L’equazione italiana, cioè il rapporto tra le variabili indipendenti ed il risultato sociale e politico, si può esprimere con la funzione p= f (a,m), dove p= politica, a= affari e m= mafia.
Questa funzione è purtroppo arcinota e quotidianamente confermata, come sta progressivamente emergendo anche dall’inchiesta su Mafia Capitale. In realtà sono eventi che hanno radici profonde e in questioni storiche che non hanno mai avuto soluzioni di continuità. Anzi, hanno avuto i perfezionamenti criminali tipici di un blocco di potere antico ma sempre capace di rinnovarsi.
L’unica vera novità, dopo le vicende dell’Expo e del Mose, è la progressione in cui emergono i casi locali, sembra proprio che il sistema non regga più, non riesca più a nascondersi.
Tuttavia, se tutto è arcinoto, le analisi giornalistiche sono perlopiù banali e “locali”, relegate a Roma. Così, riporto il miglior articolo letto finora, le sottolineature sono mie.
Quando Berlinguer annunciava la palude
di Alberto Burgio
«I partiti di oggi sono soprattutto macchine di potere e di clientela. Gestiscono talvolta interessi loschi, senza perseguire il bene comune. La loro stessa struttura organizzativa si è ormai conformata su questo modello. Non sono più organizzatori del popolo, formazioni che ne promuovono la maturazione civile: sono piuttosto federazioni di camarille, ciascuna con un boss e dei sotto-boss. Ecco perché dico che la questione morale è il centro del problema italiano.

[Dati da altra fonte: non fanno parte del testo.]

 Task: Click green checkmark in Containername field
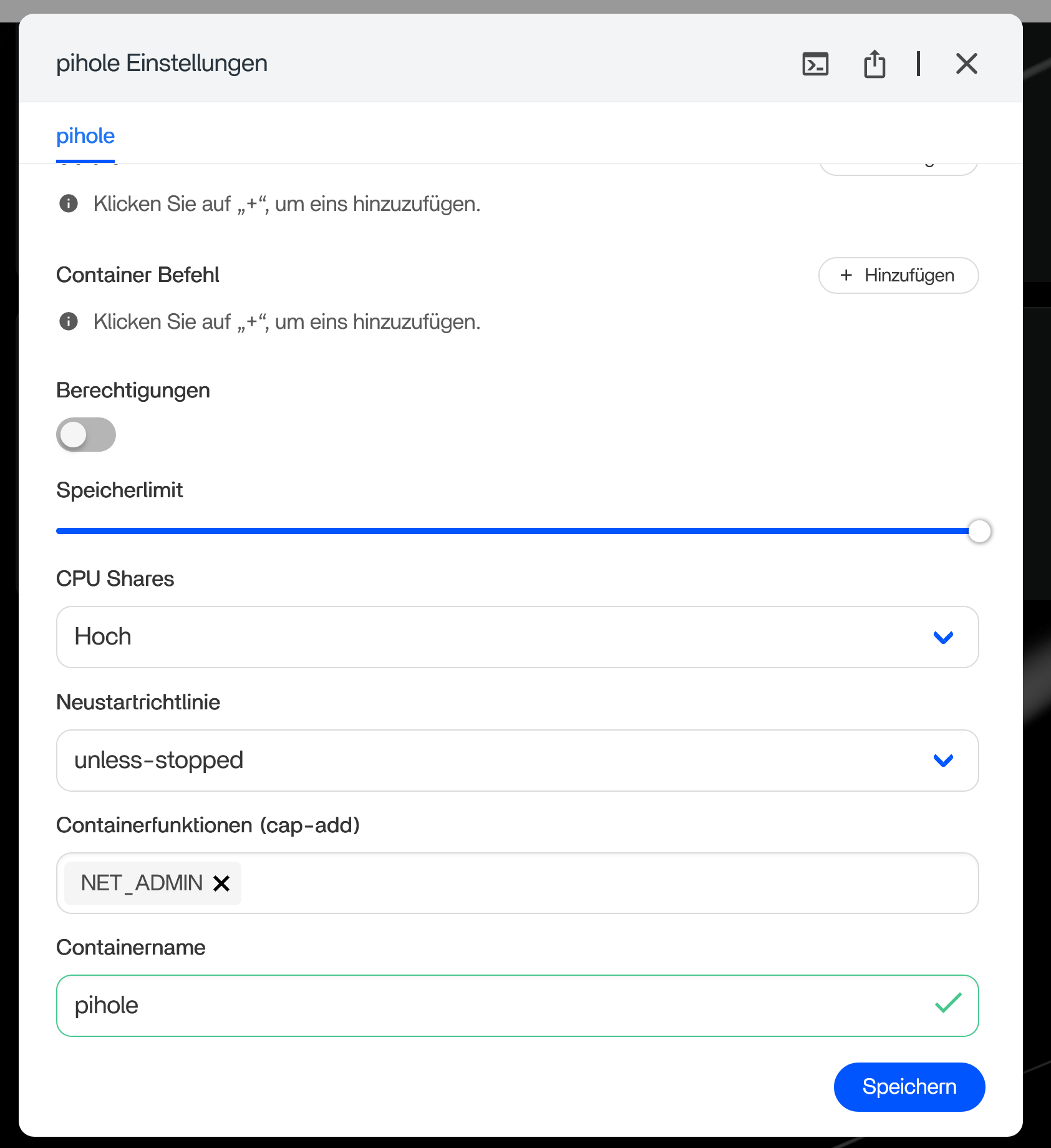point(948,1003)
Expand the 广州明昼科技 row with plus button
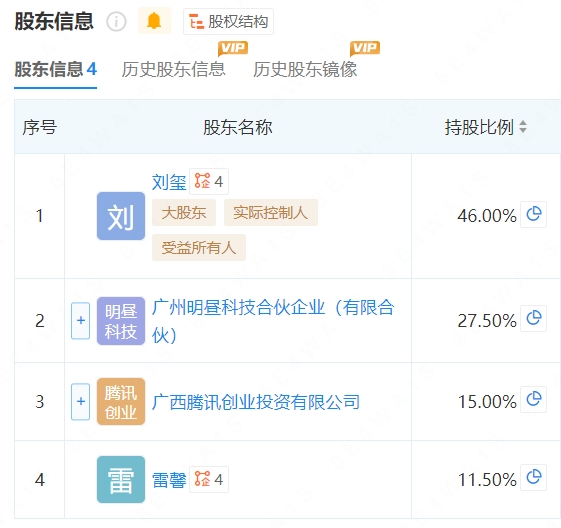The width and height of the screenshot is (561, 528). tap(81, 321)
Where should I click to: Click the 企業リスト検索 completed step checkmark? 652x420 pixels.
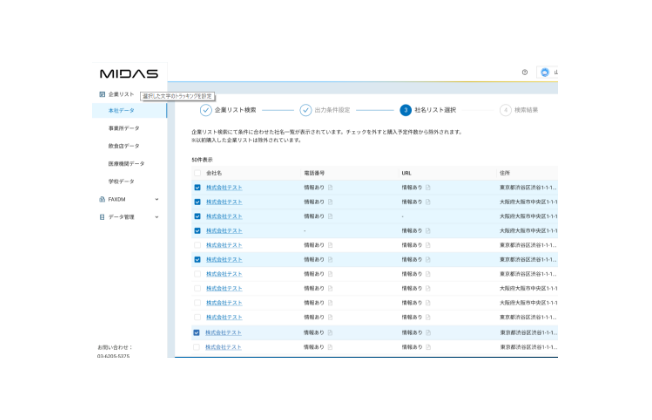[206, 110]
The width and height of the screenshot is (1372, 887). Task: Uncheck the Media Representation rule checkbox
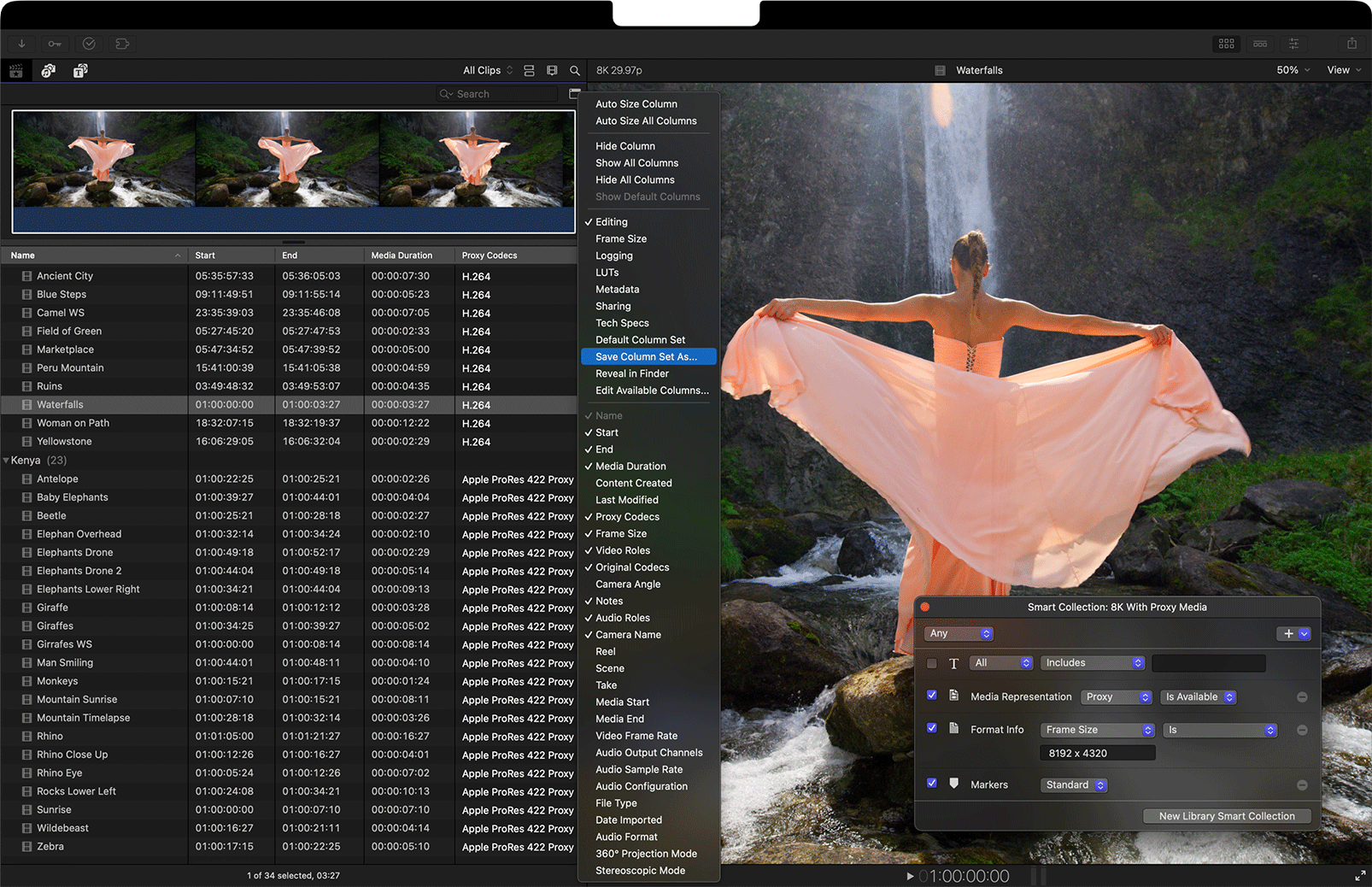(x=932, y=696)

Se si continua in questo modo, in Italia la democrazia rischia di restringersi e di soffocare in una palude». A quanti sono tornate in mente in queste ore le parole di Enrico Berlinguer nella famosa intervista alla Repubblica del febbraio 1981? Sono trascorsi più di trent’anni e la palude ormai ci sommerge. (…)
In questi trenta-quarant’anni non solo non si è fatto argine contro il malaffare. Lo si è assecondato, lo si è favorito. Gli anni Ottanta dell’«arricchitevi!» di craxiana memoria. Della Milano da bere e del patto scellerato tra Stato e capitale privato che aprì le voragini del debito pubblico e dell’evasione fiscale. Poi venne l’unto di Arcore: la politica usata (con la complicità di gran parte della «sinistra») per salvare le aziende di famiglia; la legalizzazione dei reati finanziari; l’esplosione delle ineguaglianze. E vennero le «riforme istituzionali» che, proprio per iniziativa della sinistra post-comunista, diedero avvio allo stravolgimento maggioritario-presidenzialistico della forma di governo disegnata in Costituzione.
Il presidenzialismo negli enti locali ha reso le istituzioni più fragili e permeabili ai clan anche per effetto di un apparente paradosso. L’accentramento monocratico del comando è andato di pari passo con la disarticolazione dei partiti politici, culminata nella farsa delle primarie aperte. Questo processo ha da un lato azzerato la dimensione partecipativa e la funzione di orientamento culturale svolta in precedenza dai partiti di massa; dall’altro ha promosso una selezione perversa del ceto politico-amministrativo, premiando chi aveva le mani in pasta nel mondo degli affari. Così i partiti – soprattutto i maggiori – si sono ritrovati sempre più spesso alla mercé delle consorterie e delle cupole, secondo un meccanismo analogo a quello che in altri tempi permise a Cosa nostra di comandare nella Palermo di Lima, Ciancimino e Gioia.